First off, what is the input event? If you have an
<input>
element and want to receive events whenever the value changes, the most obvious thing to do is to listen to the change event. Unfortunately, change fires only after the text field is defocused, rather than on each keystroke. The next obvious choice is the keyup event, which is triggered whenever a key is released. Unfortunately, keyup doesn’t catch input that doesn’t involve the keyboard (e.g., pasting from the clipboard using the mouse) and only fires once if a key is held down, rather than once per inserted character.Both keydown and keypress do fire repeatedly when a key is held down, but both fire immediately before the value changes, so to read the new value you have to defer the handler to the next event loop using
setTimeout(fn, 0)
or similar, which slows down your app.

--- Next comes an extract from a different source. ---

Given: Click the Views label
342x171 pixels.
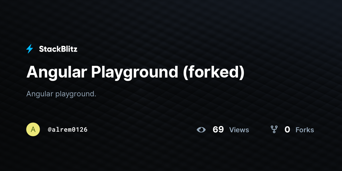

Of course, like keyup, neither keydown nor keypress fires for non-keyboard input events, and all three can fire in cases where the value doesn’t change at all (such as when pressing the arrow keys).
React Samples
Learning a new library is always easier when you have working examples you can play with. jwh put many of them on his react-samples GitHub repo.
Some simple examples with Facebook’s React framework
React Chosen Wrapper
Cheng Lou wrote a wrapper for the Chosen input library called react-chosen. It took just 25 lines to be able to use jQuery component as a React one.
React.renderComponent(
<Chosen noResultsText="No result" value="Harvest" onChange={doSomething}>
<option value="Facebook">Facebook</option>
<option value="Harvest">Harvest</option>
</Chosen>
, document.getElementById('example'));
JSX and ES6 Template Strings
Domenic Denicola wrote a slide deck about the great applications of ES6 features and one slide shows how we could use Template Strings to compile JSX at run-time without the need for a pre-processing phase.
React Presentation
Tom Occhino and Jordan Walke, React developers, did a presentation of React at Facebook Seattle’s office. Check out the first 25 minutes for the presentation and the remaining 45 for a Q&A. I highly recommend you watching this video.
Docs
Pete Hunt rewrote the entirety of the docs for v0.4. The goal was to add more explanation about why we built React and what the best practices are.